### Task brief:
What is needed here is every entry, retyped exactly.

-*-*-

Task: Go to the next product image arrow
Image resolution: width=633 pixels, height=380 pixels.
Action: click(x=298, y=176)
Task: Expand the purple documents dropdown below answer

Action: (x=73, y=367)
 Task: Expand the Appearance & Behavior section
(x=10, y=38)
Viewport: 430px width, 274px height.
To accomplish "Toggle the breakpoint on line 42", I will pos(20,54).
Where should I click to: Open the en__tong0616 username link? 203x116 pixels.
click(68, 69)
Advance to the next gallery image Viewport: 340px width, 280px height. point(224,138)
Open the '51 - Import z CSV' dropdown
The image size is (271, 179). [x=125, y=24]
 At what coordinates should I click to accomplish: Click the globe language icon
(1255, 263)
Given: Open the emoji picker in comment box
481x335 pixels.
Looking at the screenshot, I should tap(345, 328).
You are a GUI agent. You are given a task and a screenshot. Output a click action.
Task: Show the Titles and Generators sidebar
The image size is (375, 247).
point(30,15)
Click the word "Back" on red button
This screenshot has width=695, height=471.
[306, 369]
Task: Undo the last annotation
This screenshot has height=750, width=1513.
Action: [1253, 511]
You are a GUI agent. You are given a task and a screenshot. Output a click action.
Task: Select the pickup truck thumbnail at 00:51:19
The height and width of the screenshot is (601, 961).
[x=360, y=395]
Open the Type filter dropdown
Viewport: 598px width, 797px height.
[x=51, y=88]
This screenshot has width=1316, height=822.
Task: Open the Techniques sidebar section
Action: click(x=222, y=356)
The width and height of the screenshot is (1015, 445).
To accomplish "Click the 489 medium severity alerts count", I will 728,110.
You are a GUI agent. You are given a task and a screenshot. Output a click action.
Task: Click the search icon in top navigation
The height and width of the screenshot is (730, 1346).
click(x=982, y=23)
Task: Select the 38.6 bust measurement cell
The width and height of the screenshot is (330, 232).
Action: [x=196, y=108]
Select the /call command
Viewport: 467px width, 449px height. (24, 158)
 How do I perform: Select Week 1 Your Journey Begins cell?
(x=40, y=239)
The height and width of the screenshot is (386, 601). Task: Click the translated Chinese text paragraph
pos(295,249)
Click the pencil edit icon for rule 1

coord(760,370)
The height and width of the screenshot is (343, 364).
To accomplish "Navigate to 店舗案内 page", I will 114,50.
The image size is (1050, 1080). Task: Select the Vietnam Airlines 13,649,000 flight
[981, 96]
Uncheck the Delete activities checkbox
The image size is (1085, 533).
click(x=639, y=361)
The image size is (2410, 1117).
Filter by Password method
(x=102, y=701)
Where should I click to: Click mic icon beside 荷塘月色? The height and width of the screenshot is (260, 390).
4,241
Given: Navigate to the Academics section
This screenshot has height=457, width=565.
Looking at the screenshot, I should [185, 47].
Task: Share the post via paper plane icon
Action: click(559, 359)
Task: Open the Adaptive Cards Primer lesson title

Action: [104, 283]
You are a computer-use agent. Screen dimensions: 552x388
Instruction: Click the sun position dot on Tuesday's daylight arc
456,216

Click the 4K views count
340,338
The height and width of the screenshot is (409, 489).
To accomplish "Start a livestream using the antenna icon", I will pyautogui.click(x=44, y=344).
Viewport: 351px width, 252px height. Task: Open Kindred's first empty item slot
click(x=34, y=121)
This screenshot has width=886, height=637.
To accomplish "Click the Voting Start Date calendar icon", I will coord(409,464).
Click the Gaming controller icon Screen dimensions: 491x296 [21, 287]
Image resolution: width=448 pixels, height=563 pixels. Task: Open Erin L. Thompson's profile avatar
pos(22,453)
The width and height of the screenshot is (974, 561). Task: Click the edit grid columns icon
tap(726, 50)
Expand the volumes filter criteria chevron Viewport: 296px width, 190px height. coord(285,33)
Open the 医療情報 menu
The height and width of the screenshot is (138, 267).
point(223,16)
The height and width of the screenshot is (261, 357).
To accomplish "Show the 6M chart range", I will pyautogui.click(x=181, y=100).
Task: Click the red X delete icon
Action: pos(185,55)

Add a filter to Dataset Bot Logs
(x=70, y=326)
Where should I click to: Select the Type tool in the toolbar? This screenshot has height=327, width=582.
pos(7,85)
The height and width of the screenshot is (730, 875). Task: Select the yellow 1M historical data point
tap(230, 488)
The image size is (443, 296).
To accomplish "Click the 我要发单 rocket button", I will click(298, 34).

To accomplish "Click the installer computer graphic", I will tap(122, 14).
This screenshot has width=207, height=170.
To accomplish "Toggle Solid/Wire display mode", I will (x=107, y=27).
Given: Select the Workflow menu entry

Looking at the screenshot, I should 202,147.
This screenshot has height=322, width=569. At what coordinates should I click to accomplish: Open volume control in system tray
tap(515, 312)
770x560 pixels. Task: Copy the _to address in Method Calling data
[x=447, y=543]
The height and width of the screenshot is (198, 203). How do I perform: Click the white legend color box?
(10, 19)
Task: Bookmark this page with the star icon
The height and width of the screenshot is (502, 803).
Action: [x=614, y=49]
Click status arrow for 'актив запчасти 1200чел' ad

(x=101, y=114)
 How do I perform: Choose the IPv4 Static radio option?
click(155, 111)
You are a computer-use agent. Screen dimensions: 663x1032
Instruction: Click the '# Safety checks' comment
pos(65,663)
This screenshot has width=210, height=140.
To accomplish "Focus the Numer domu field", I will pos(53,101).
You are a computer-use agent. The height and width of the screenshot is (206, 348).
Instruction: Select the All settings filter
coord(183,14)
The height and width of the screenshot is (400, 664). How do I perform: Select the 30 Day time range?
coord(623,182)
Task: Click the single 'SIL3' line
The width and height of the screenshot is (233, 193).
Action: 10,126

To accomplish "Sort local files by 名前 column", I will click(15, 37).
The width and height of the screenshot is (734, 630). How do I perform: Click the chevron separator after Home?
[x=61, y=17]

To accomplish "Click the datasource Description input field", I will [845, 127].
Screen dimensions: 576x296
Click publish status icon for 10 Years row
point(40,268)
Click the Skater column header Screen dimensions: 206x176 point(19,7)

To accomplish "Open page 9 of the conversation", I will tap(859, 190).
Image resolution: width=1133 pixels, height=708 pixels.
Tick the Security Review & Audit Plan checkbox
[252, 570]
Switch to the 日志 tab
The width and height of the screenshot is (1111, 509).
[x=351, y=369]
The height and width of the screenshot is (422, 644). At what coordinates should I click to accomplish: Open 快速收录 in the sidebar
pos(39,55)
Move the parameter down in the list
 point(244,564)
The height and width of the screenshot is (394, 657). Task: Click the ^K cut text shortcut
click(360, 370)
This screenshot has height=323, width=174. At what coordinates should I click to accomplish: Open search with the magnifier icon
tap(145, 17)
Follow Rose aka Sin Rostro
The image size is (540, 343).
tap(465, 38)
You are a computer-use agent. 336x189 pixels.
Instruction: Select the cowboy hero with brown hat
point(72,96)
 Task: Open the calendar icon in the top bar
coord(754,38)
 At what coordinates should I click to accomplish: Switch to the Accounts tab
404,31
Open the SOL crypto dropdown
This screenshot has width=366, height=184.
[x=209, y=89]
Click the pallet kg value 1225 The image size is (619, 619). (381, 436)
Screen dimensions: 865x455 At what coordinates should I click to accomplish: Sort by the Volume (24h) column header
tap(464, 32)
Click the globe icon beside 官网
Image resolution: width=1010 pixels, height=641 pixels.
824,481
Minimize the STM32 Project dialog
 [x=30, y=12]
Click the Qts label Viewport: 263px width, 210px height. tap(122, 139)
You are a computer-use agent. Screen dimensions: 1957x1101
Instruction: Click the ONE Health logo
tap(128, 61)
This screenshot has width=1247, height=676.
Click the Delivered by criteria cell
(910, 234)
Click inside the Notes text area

-*-*-

### Expected output:
Task: Go to the next product image arrow
Image resolution: width=633 pixels, height=380 pixels.
Action: click(x=298, y=176)
Task: Expand the purple documents dropdown below answer

Action: (x=73, y=367)
 Task: Expand the Appearance & Behavior section
(x=10, y=38)
Viewport: 430px width, 274px height.
To accomplish "Toggle the breakpoint on line 42", I will pos(20,54).
Where should I click to: Open the en__tong0616 username link? 203x116 pixels.
click(68, 69)
Advance to the next gallery image Viewport: 340px width, 280px height. point(224,138)
Open the '51 - Import z CSV' dropdown
The image size is (271, 179). [x=125, y=24]
 At what coordinates should I click to accomplish: Click the globe language icon
(1255, 263)
Given: Open the emoji picker in comment box
481x335 pixels.
Looking at the screenshot, I should tap(345, 328).
You are a GUI agent. You are given a task and a screenshot. Output a click action.
Task: Show the Titles and Generators sidebar
The image size is (375, 247).
point(30,15)
Click the word "Back" on red button
This screenshot has width=695, height=471.
[306, 369]
Task: Undo the last annotation
This screenshot has height=750, width=1513.
Action: [1253, 511]
You are a GUI agent. You are given a task and a screenshot. Output a click action.
Task: Select the pickup truck thumbnail at 00:51:19
The height and width of the screenshot is (601, 961).
[x=360, y=395]
Open the Type filter dropdown
Viewport: 598px width, 797px height.
[x=51, y=88]
This screenshot has width=1316, height=822.
Task: Open the Techniques sidebar section
Action: click(x=222, y=356)
The width and height of the screenshot is (1015, 445).
To accomplish "Click the 489 medium severity alerts count", I will 728,110.
You are a GUI agent. You are given a task and a screenshot. Output a click action.
Task: Click the search icon in top navigation
The height and width of the screenshot is (730, 1346).
click(x=982, y=23)
Task: Select the 38.6 bust measurement cell
The width and height of the screenshot is (330, 232).
Action: [x=196, y=108]
Select the /call command
Viewport: 467px width, 449px height. (24, 158)
 How do I perform: Select Week 1 Your Journey Begins cell?
(x=40, y=239)
The height and width of the screenshot is (386, 601). Task: Click the translated Chinese text paragraph
pos(295,249)
Click the pencil edit icon for rule 1

coord(760,370)
The height and width of the screenshot is (343, 364).
To accomplish "Navigate to 店舗案内 page", I will 114,50.
The image size is (1050, 1080). Task: Select the Vietnam Airlines 13,649,000 flight
[981, 96]
Uncheck the Delete activities checkbox
The image size is (1085, 533).
click(x=639, y=361)
The image size is (2410, 1117).
Filter by Password method
(x=102, y=701)
Where should I click to: Click mic icon beside 荷塘月色? The height and width of the screenshot is (260, 390).
4,241
Given: Navigate to the Academics section
This screenshot has height=457, width=565.
Looking at the screenshot, I should [185, 47].
Task: Share the post via paper plane icon
Action: click(559, 359)
Task: Open the Adaptive Cards Primer lesson title

Action: [104, 283]
You are a computer-use agent. Screen dimensions: 552x388
Instruction: Click the sun position dot on Tuesday's daylight arc
456,216

Click the 4K views count
340,338
The height and width of the screenshot is (409, 489).
To accomplish "Start a livestream using the antenna icon", I will pyautogui.click(x=44, y=344).
Viewport: 351px width, 252px height. Task: Open Kindred's first empty item slot
click(x=34, y=121)
This screenshot has width=886, height=637.
To accomplish "Click the Voting Start Date calendar icon", I will coord(409,464).
Click the Gaming controller icon Screen dimensions: 491x296 [21, 287]
Image resolution: width=448 pixels, height=563 pixels. Task: Open Erin L. Thompson's profile avatar
pos(22,453)
The width and height of the screenshot is (974, 561). Task: Click the edit grid columns icon
tap(726, 50)
Expand the volumes filter criteria chevron Viewport: 296px width, 190px height. coord(285,33)
Open the 医療情報 menu
The height and width of the screenshot is (138, 267).
point(223,16)
The height and width of the screenshot is (261, 357).
To accomplish "Show the 6M chart range", I will pyautogui.click(x=181, y=100).
Task: Click the red X delete icon
Action: pos(185,55)

Add a filter to Dataset Bot Logs
(x=70, y=326)
Where should I click to: Select the Type tool in the toolbar? This screenshot has height=327, width=582.
pos(7,85)
The height and width of the screenshot is (730, 875). Task: Select the yellow 1M historical data point
tap(230, 488)
The image size is (443, 296).
To accomplish "Click the 我要发单 rocket button", I will click(298, 34).

To accomplish "Click the installer computer graphic", I will tap(122, 14).
This screenshot has width=207, height=170.
To accomplish "Toggle Solid/Wire display mode", I will (x=107, y=27).
Given: Select the Workflow menu entry

Looking at the screenshot, I should 202,147.
This screenshot has height=322, width=569. At what coordinates should I click to accomplish: Open volume control in system tray
tap(515, 312)
770x560 pixels. Task: Copy the _to address in Method Calling data
[x=447, y=543]
The height and width of the screenshot is (198, 203). How do I perform: Click the white legend color box?
(10, 19)
Task: Bookmark this page with the star icon
The height and width of the screenshot is (502, 803).
Action: [x=614, y=49]
Click status arrow for 'актив запчасти 1200чел' ad

(x=101, y=114)
 How do I perform: Choose the IPv4 Static radio option?
click(155, 111)
You are a computer-use agent. Screen dimensions: 663x1032
Instruction: Click the '# Safety checks' comment
pos(65,663)
This screenshot has width=210, height=140.
To accomplish "Focus the Numer domu field", I will pos(53,101).
You are a computer-use agent. The height and width of the screenshot is (206, 348).
Instruction: Select the All settings filter
coord(183,14)
The height and width of the screenshot is (400, 664). How do I perform: Select the 30 Day time range?
coord(623,182)
Task: Click the single 'SIL3' line
The width and height of the screenshot is (233, 193).
Action: 10,126

To accomplish "Sort local files by 名前 column", I will click(15, 37).
The width and height of the screenshot is (734, 630). How do I perform: Click the chevron separator after Home?
[x=61, y=17]

To accomplish "Click the datasource Description input field", I will [845, 127].
Screen dimensions: 576x296
Click publish status icon for 10 Years row
point(40,268)
Click the Skater column header Screen dimensions: 206x176 point(19,7)

To accomplish "Open page 9 of the conversation", I will tap(859, 190).
Image resolution: width=1133 pixels, height=708 pixels.
Tick the Security Review & Audit Plan checkbox
[252, 570]
Switch to the 日志 tab
The width and height of the screenshot is (1111, 509).
[x=351, y=369]
The height and width of the screenshot is (422, 644). At what coordinates should I click to accomplish: Open 快速收录 in the sidebar
pos(39,55)
Move the parameter down in the list
 point(244,564)
The height and width of the screenshot is (394, 657). Task: Click the ^K cut text shortcut
click(360, 370)
This screenshot has height=323, width=174. At what coordinates should I click to accomplish: Open search with the magnifier icon
tap(145, 17)
Follow Rose aka Sin Rostro
The image size is (540, 343).
tap(465, 38)
You are a computer-use agent. 336x189 pixels.
Instruction: Select the cowboy hero with brown hat
point(72,96)
 Task: Open the calendar icon in the top bar
coord(754,38)
 At what coordinates should I click to accomplish: Switch to the Accounts tab
404,31
Open the SOL crypto dropdown
This screenshot has width=366, height=184.
[x=209, y=89]
Click the pallet kg value 1225 The image size is (619, 619). (381, 436)
Screen dimensions: 865x455 At what coordinates should I click to accomplish: Sort by the Volume (24h) column header
tap(464, 32)
Click the globe icon beside 官网
Image resolution: width=1010 pixels, height=641 pixels.
824,481
Minimize the STM32 Project dialog
 [x=30, y=12]
Click the Qts label Viewport: 263px width, 210px height. tap(122, 139)
You are a computer-use agent. Screen dimensions: 1957x1101
Instruction: Click the ONE Health logo
tap(128, 61)
This screenshot has width=1247, height=676.
Click the Delivered by criteria cell
(910, 234)
Click inside the Notes text area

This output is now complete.